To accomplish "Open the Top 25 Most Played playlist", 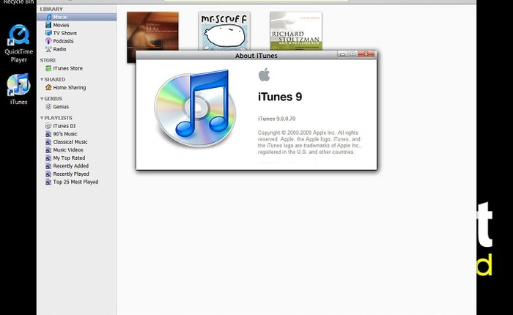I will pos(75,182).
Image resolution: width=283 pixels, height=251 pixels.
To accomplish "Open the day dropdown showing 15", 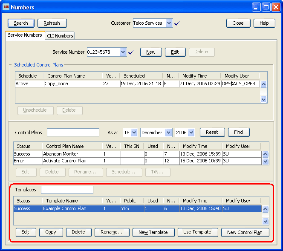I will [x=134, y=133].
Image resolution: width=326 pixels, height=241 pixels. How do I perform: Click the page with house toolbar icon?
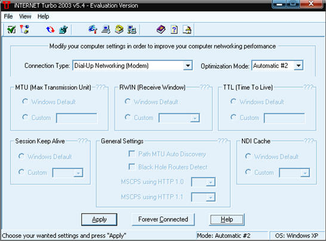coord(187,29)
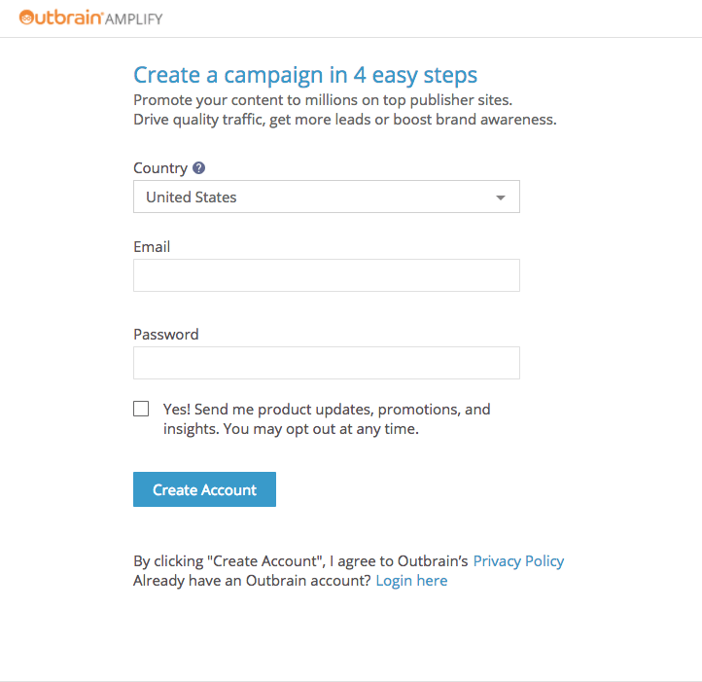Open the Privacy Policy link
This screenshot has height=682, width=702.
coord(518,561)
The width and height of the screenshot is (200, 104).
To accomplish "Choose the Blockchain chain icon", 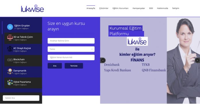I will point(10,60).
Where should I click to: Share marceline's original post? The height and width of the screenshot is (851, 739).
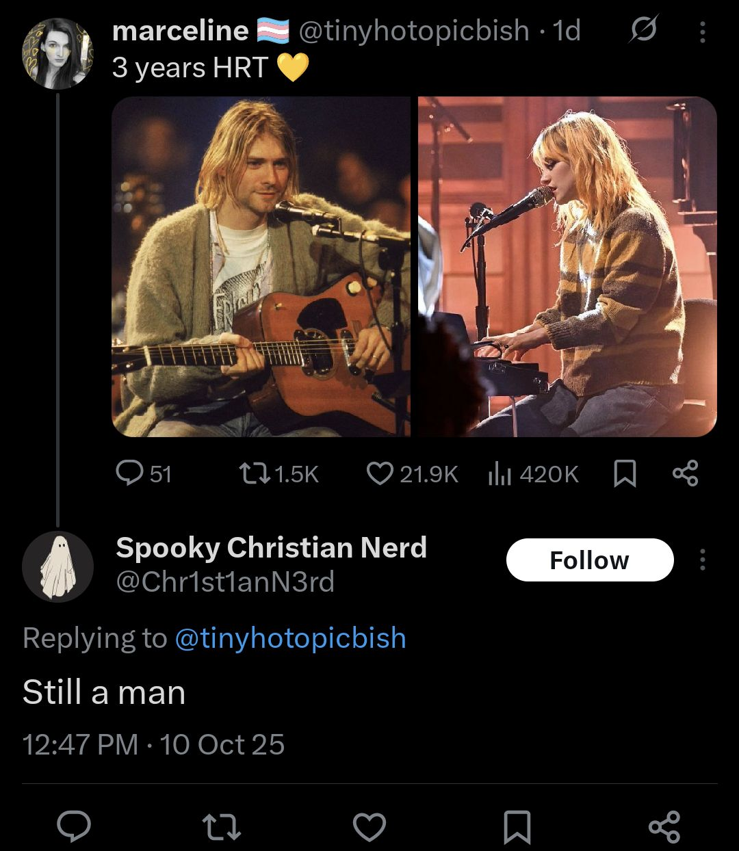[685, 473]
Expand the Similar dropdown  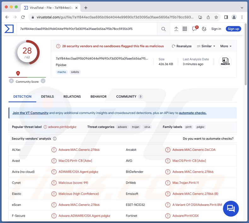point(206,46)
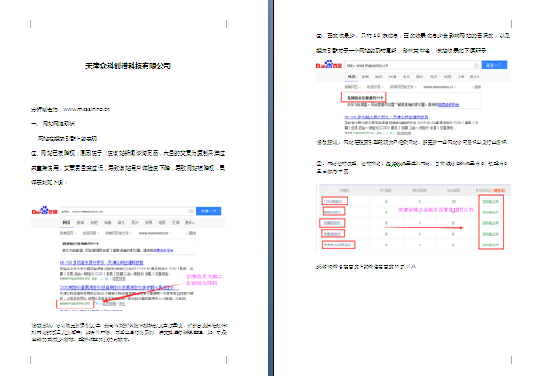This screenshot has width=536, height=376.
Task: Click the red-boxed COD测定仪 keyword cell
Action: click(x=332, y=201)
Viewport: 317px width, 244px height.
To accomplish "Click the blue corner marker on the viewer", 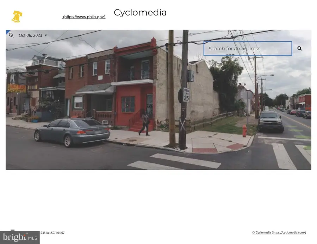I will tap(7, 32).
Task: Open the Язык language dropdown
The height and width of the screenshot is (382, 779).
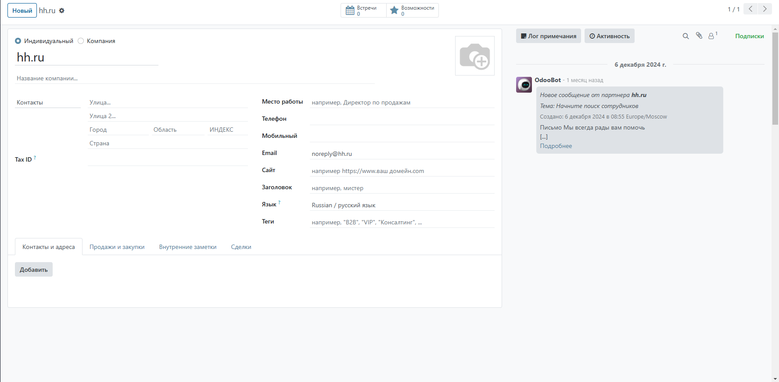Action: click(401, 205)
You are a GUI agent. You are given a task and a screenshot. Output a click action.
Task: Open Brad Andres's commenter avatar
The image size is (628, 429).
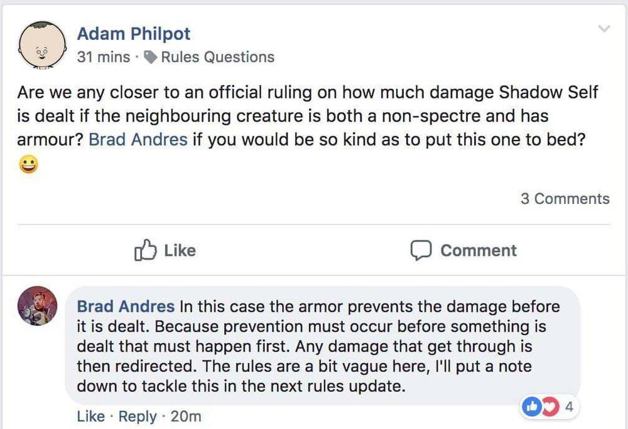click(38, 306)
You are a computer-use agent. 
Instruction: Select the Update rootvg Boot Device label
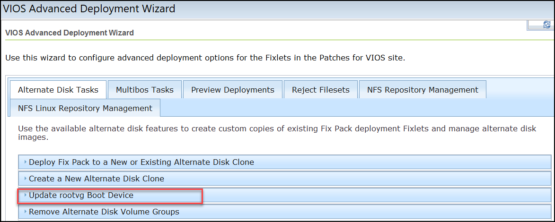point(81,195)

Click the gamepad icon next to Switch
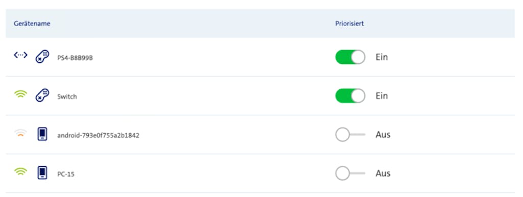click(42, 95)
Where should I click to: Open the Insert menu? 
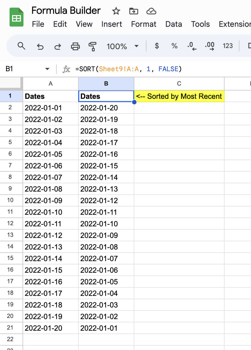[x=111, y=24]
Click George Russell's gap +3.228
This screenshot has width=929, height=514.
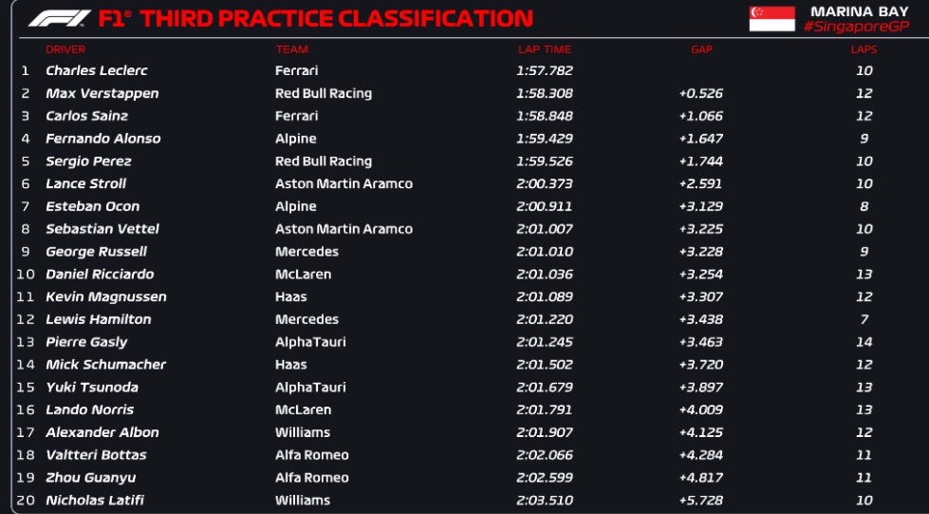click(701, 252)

▬▬▬▬▬▬

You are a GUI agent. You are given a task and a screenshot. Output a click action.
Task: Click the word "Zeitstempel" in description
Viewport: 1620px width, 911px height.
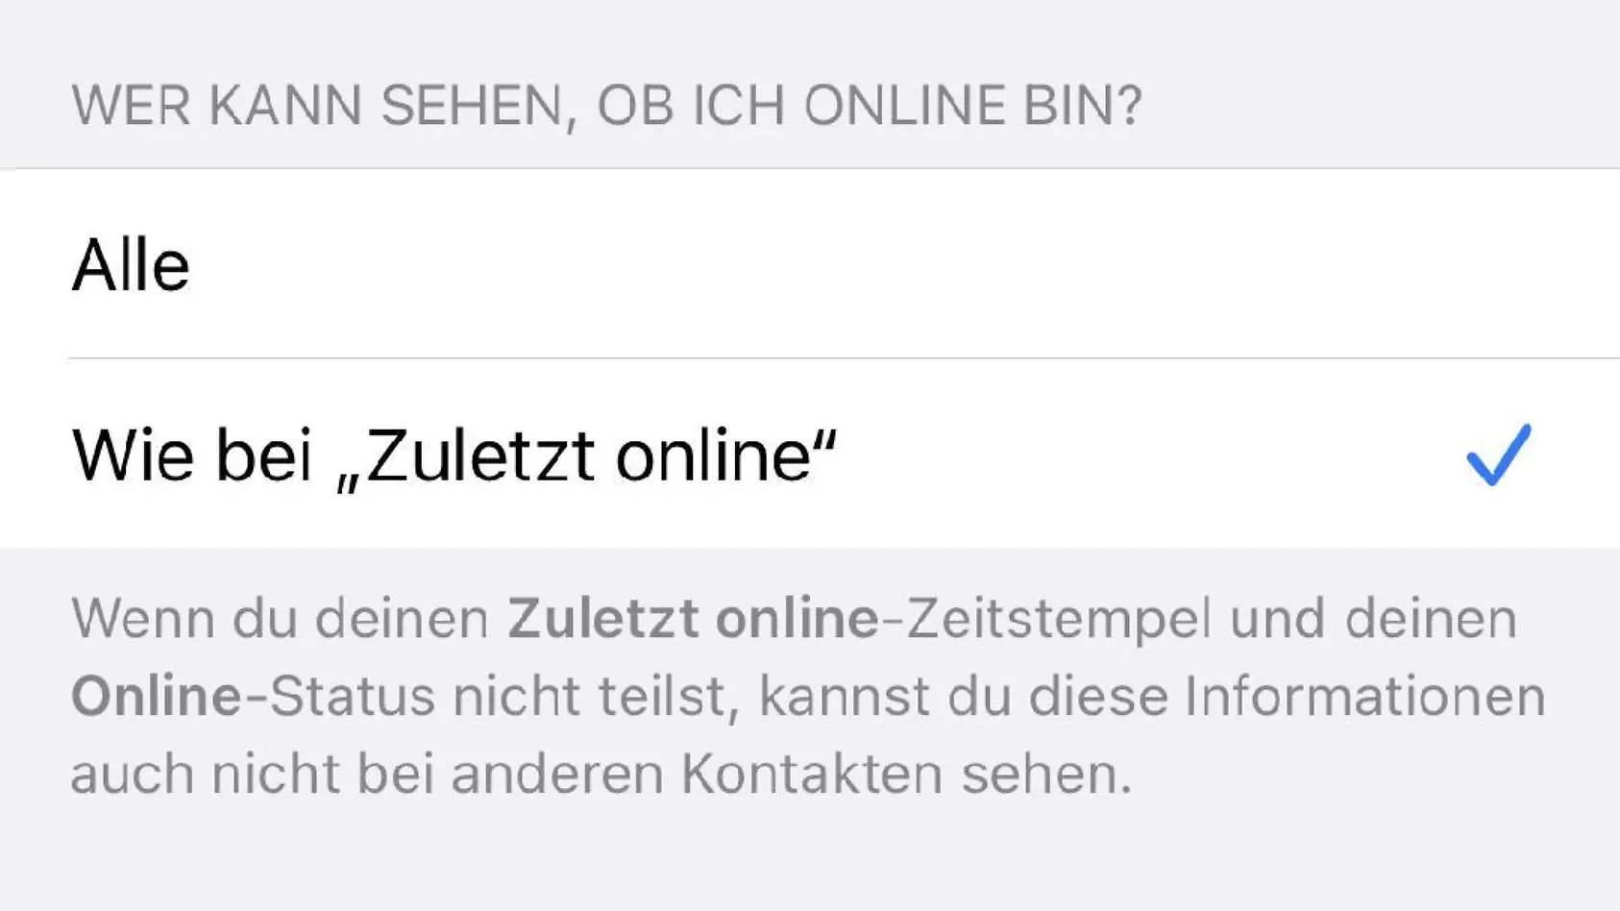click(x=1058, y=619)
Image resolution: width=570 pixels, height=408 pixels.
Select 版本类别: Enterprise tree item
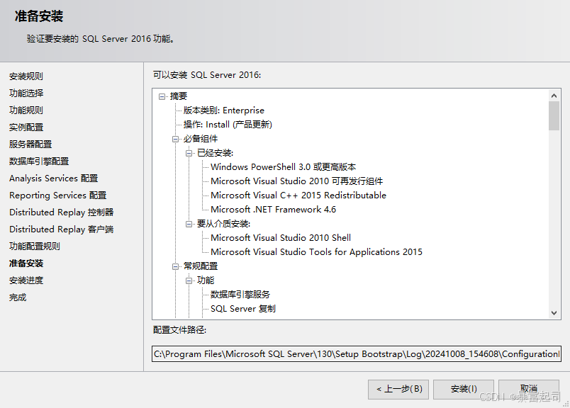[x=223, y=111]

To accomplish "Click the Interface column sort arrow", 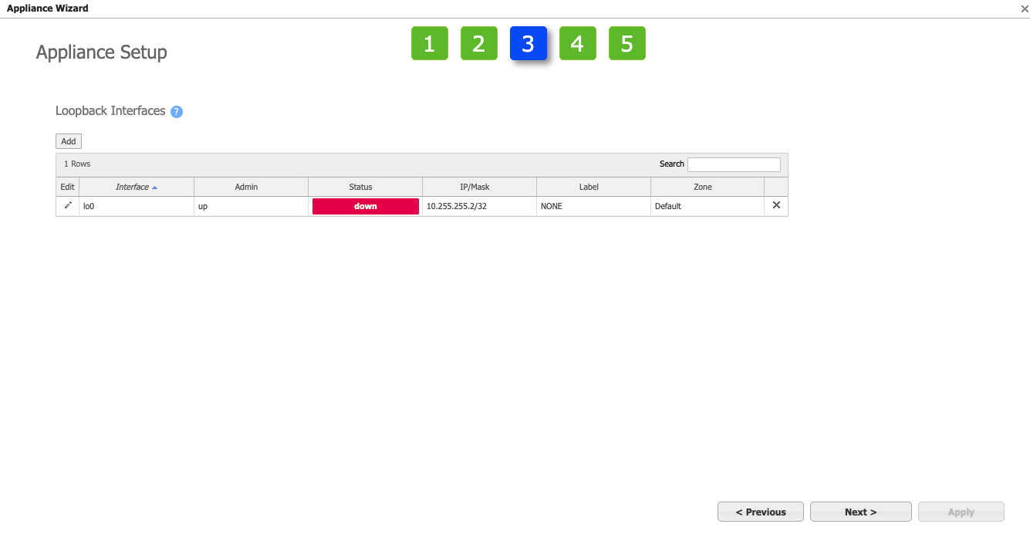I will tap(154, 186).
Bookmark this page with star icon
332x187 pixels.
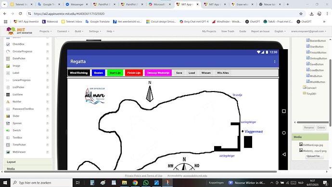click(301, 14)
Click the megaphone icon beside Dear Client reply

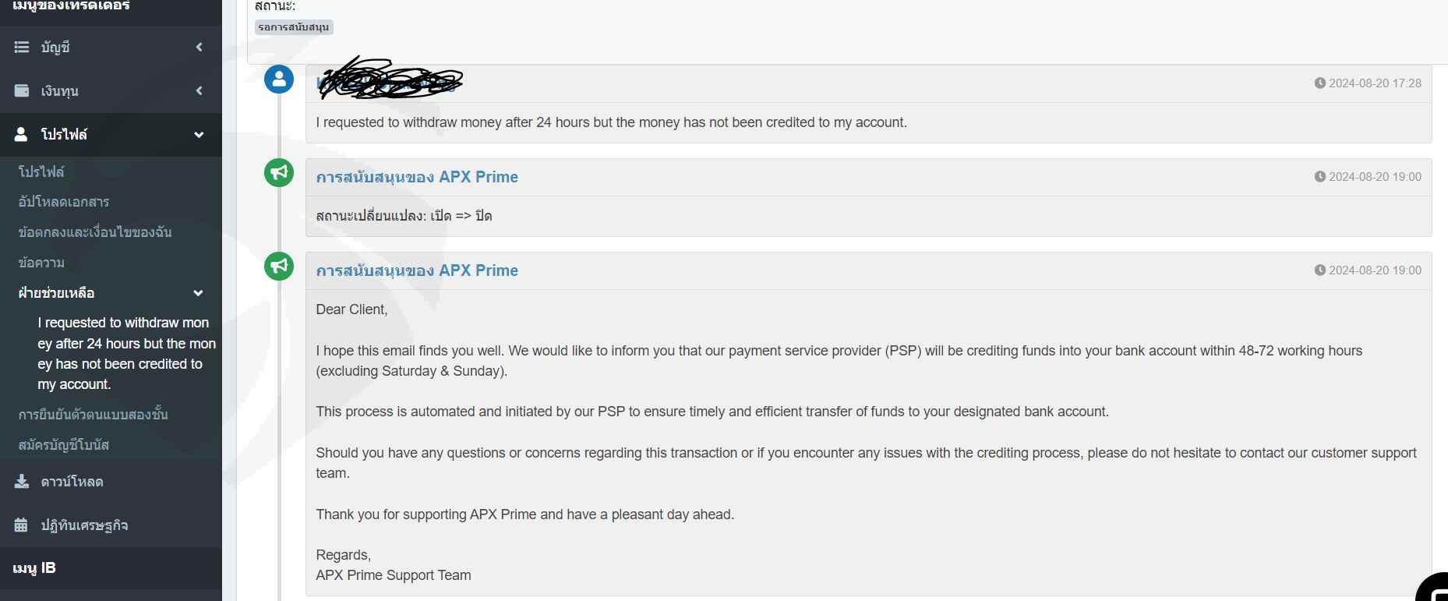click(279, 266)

▬▬▬▬▬▬

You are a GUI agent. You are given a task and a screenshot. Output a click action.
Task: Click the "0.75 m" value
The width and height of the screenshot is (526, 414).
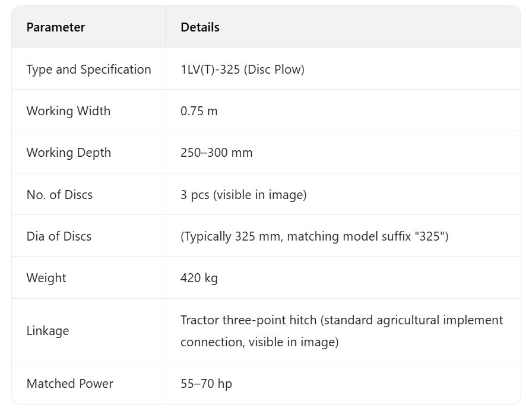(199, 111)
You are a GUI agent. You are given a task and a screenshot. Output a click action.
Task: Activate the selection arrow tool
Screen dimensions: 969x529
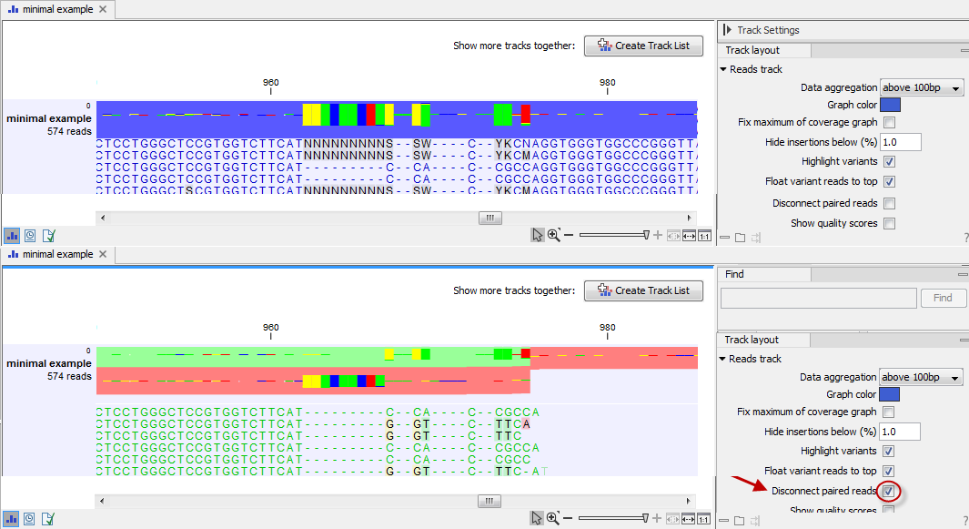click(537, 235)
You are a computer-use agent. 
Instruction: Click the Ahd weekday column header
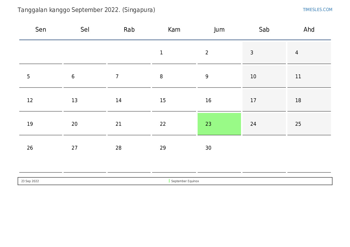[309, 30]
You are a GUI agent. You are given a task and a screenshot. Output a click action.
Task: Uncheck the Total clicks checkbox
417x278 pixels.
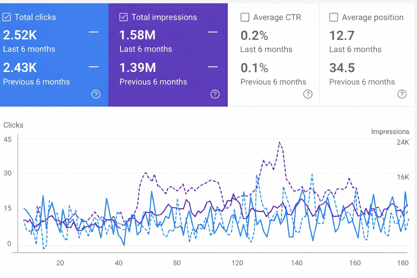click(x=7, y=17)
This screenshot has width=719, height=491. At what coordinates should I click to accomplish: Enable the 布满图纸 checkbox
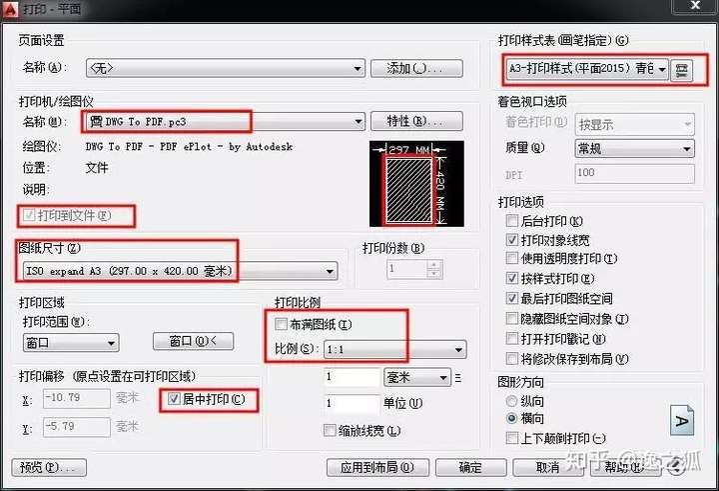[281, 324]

▬▬▬▬▬▬

*WHAT IS BEING ASKED*. Repeat, without pictures, exactly the lines of the data above from the one containing "The width and height of the screenshot is (526, 414)." through the one containing "Task: Uncheck the Total clicks checkbox", including both and adding nothing.

*EXERCISE OUTPUT*.
The width and height of the screenshot is (526, 414).
(199, 111)
You are a GUI agent. You are given a task and a screenshot. Output a click action.
Task: Activate the selection arrow tool
Screen dimensions: 969x529
click(537, 235)
You are a computer-use agent. 
Instruction: Click the Ahd weekday column header
[309, 30]
You are a GUI agent. You are given a task and a screenshot. Output a click action.
Task: Uncheck the Total clicks checkbox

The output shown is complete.